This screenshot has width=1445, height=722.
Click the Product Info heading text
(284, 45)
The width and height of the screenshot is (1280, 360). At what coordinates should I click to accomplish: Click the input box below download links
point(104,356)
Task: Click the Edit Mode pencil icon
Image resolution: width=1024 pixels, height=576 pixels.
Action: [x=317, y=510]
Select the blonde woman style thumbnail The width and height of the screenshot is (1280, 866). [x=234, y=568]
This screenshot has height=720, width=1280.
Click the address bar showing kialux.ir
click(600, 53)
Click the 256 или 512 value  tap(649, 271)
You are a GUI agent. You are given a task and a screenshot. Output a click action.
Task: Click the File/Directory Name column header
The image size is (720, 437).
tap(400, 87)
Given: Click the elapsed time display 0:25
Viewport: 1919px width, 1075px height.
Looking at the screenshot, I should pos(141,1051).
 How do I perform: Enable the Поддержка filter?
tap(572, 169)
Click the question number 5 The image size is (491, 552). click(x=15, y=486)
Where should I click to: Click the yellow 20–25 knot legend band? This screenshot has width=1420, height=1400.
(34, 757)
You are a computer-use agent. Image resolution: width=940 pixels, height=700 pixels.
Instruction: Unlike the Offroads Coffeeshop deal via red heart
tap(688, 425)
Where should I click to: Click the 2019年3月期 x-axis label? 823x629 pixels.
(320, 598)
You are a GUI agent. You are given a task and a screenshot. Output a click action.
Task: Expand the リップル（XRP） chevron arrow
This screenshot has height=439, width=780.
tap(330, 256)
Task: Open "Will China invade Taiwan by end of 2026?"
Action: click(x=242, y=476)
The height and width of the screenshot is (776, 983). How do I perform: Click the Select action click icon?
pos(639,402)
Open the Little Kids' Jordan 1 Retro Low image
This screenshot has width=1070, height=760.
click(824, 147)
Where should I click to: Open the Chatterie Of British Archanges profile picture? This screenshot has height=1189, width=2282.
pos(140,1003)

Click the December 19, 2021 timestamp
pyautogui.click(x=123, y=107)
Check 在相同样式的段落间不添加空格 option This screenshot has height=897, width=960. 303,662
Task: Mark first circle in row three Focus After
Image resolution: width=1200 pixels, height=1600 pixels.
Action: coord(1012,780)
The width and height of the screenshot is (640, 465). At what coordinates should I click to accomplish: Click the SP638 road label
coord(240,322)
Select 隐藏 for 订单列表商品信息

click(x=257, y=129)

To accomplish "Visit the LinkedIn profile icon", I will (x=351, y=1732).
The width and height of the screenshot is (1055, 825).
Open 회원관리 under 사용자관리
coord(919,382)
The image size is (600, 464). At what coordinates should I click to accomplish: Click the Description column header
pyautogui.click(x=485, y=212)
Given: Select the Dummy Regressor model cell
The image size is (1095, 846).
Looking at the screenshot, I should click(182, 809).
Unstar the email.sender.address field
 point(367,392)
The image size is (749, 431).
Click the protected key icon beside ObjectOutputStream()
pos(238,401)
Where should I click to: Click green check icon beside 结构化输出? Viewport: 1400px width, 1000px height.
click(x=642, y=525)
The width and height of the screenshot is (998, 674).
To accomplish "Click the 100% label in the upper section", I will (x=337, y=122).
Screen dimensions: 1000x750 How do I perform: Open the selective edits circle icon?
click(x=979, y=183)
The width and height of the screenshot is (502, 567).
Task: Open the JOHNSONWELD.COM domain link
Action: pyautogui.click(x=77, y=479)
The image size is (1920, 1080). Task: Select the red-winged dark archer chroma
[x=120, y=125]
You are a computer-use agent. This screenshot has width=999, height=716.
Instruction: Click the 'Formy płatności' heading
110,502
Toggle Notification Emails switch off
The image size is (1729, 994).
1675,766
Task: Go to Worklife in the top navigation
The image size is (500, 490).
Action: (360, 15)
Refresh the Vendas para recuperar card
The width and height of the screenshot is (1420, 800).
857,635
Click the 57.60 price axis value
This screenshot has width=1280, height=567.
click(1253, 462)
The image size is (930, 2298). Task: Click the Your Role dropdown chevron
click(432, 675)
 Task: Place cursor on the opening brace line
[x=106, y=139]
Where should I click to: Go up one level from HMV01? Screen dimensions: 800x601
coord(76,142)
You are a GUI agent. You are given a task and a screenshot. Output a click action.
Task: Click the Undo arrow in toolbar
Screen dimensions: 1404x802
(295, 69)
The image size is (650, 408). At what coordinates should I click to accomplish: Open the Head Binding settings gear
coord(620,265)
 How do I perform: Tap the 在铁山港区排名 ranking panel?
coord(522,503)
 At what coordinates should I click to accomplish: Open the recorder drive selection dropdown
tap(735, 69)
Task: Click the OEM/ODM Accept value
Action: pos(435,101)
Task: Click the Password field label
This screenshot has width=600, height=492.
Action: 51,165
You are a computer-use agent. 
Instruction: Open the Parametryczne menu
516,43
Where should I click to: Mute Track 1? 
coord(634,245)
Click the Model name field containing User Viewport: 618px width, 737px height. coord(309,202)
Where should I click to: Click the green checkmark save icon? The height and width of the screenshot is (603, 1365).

^^^^^^^^^^^^^^^^

#### [What you should do]
Set down all the data exactly as given.

#### [Task response]
This screenshot has width=1445, height=722.
Click the Product Info heading text
(284, 45)
The width and height of the screenshot is (1280, 360). At what coordinates should I click to accomplish: Click the input box below download links
point(104,356)
Task: Click the Edit Mode pencil icon
Image resolution: width=1024 pixels, height=576 pixels.
Action: [x=317, y=510]
Select the blonde woman style thumbnail The width and height of the screenshot is (1280, 866). [x=234, y=568]
This screenshot has height=720, width=1280.
Click the address bar showing kialux.ir
click(600, 53)
Click the 256 или 512 value  tap(649, 271)
You are a GUI agent. You are given a task and a screenshot. Output a click action.
Task: Click the File/Directory Name column header
The image size is (720, 437).
tap(400, 87)
Given: Click the elapsed time display 0:25
Viewport: 1919px width, 1075px height.
Looking at the screenshot, I should pos(141,1051).
 How do I perform: Enable the Поддержка filter?
tap(572, 169)
Click the question number 5 The image size is (491, 552). click(x=15, y=486)
Where should I click to: Click the yellow 20–25 knot legend band? This screenshot has width=1420, height=1400.
(34, 757)
You are a computer-use agent. Image resolution: width=940 pixels, height=700 pixels.
Instruction: Unlike the Offroads Coffeeshop deal via red heart
tap(688, 425)
Where should I click to: Click the 2019年3月期 x-axis label? 823x629 pixels.
(320, 598)
You are a GUI agent. You are given a task and a screenshot. Output a click action.
Task: Expand the リップル（XRP） chevron arrow
This screenshot has height=439, width=780.
tap(330, 256)
Task: Open "Will China invade Taiwan by end of 2026?"
Action: click(x=242, y=476)
The height and width of the screenshot is (776, 983). How do I perform: Click the Select action click icon?
pos(639,402)
Open the Little Kids' Jordan 1 Retro Low image
This screenshot has width=1070, height=760.
click(824, 147)
Where should I click to: Open the Chatterie Of British Archanges profile picture? This screenshot has height=1189, width=2282.
pos(140,1003)

Click the December 19, 2021 timestamp
pyautogui.click(x=123, y=107)
Check 在相同样式的段落间不添加空格 option This screenshot has height=897, width=960. 303,662
Task: Mark first circle in row three Focus After
Image resolution: width=1200 pixels, height=1600 pixels.
Action: coord(1012,780)
The width and height of the screenshot is (640, 465). At what coordinates should I click to accomplish: Click the SP638 road label
coord(240,322)
Select 隐藏 for 订单列表商品信息

click(x=257, y=129)

To accomplish "Visit the LinkedIn profile icon", I will (x=351, y=1732).
The width and height of the screenshot is (1055, 825).
Open 회원관리 under 사용자관리
coord(919,382)
The image size is (600, 464). At what coordinates should I click to accomplish: Click the Description column header
pyautogui.click(x=485, y=212)
Given: Select the Dummy Regressor model cell
The image size is (1095, 846).
Looking at the screenshot, I should click(182, 809).
Unstar the email.sender.address field
 point(367,392)
The image size is (749, 431).
Click the protected key icon beside ObjectOutputStream()
pos(238,401)
Where should I click to: Click green check icon beside 结构化输出? Viewport: 1400px width, 1000px height.
click(x=642, y=525)
The width and height of the screenshot is (998, 674).
To accomplish "Click the 100% label in the upper section", I will (x=337, y=122).
Screen dimensions: 1000x750 How do I perform: Open the selective edits circle icon?
click(x=979, y=183)
The width and height of the screenshot is (502, 567).
Task: Open the JOHNSONWELD.COM domain link
Action: pyautogui.click(x=77, y=479)
The image size is (1920, 1080). Task: Select the red-winged dark archer chroma
[x=120, y=125]
You are a computer-use agent. This screenshot has width=999, height=716.
Instruction: Click the 'Formy płatności' heading
110,502
Toggle Notification Emails switch off
The image size is (1729, 994).
1675,766
Task: Go to Worklife in the top navigation
The image size is (500, 490).
Action: (360, 15)
Refresh the Vendas para recuperar card
The width and height of the screenshot is (1420, 800).
857,635
Click the 57.60 price axis value
This screenshot has width=1280, height=567.
click(1253, 462)
The image size is (930, 2298). Task: Click the Your Role dropdown chevron
click(432, 675)
 Task: Place cursor on the opening brace line
[x=106, y=139]
Where should I click to: Go up one level from HMV01? Screen dimensions: 800x601
coord(76,142)
You are a GUI agent. You are given a task and a screenshot. Output a click action.
Task: Click the Undo arrow in toolbar
Screen dimensions: 1404x802
(295, 69)
The image size is (650, 408). At what coordinates should I click to accomplish: Open the Head Binding settings gear
coord(620,265)
 How do I perform: Tap the 在铁山港区排名 ranking panel?
coord(522,503)
 At what coordinates should I click to accomplish: Open the recorder drive selection dropdown
tap(735, 69)
Task: Click the OEM/ODM Accept value
Action: pos(435,101)
Task: Click the Password field label
This screenshot has width=600, height=492.
Action: 51,165
You are a computer-use agent. 
Instruction: Open the Parametryczne menu
516,43
Where should I click to: Mute Track 1? 
coord(634,245)
Click the Model name field containing User Viewport: 618px width, 737px height. coord(309,202)
Where should I click to: Click the green checkmark save icon? The height and width of the screenshot is (603, 1365).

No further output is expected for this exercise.